------ GIVEN INFORMATION ------
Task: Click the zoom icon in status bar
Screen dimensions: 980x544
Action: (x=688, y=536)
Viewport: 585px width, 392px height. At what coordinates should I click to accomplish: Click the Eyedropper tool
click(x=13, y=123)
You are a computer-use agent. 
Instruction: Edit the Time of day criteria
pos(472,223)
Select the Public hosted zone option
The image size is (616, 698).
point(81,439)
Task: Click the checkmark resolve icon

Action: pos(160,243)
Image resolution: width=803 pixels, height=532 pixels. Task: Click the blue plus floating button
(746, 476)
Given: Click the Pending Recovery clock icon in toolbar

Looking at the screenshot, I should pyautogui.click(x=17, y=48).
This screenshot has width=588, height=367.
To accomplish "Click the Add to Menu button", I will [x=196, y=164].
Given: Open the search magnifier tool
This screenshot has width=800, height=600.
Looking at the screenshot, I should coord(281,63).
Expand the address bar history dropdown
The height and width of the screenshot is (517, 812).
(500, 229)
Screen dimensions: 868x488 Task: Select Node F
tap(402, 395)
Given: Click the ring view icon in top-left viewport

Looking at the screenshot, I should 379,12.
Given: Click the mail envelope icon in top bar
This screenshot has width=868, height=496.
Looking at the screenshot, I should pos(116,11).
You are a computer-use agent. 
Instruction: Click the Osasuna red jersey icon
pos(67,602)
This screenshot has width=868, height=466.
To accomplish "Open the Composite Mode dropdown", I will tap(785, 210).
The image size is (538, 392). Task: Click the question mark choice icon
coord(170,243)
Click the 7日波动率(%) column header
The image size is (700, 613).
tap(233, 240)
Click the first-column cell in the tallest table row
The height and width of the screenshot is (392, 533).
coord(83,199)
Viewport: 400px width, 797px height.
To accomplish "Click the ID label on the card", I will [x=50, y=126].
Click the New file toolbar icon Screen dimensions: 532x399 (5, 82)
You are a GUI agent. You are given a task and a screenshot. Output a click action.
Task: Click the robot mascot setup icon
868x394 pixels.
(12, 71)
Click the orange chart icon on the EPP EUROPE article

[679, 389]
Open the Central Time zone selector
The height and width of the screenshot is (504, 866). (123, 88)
------
WORK REQUEST → Please return a copy of each line in the entries that has the string "dropdown".

TASK RESPONSE →
Expand the address bar history dropdown
To accomplish "Open the Composite Mode dropdown", I will tap(785, 210).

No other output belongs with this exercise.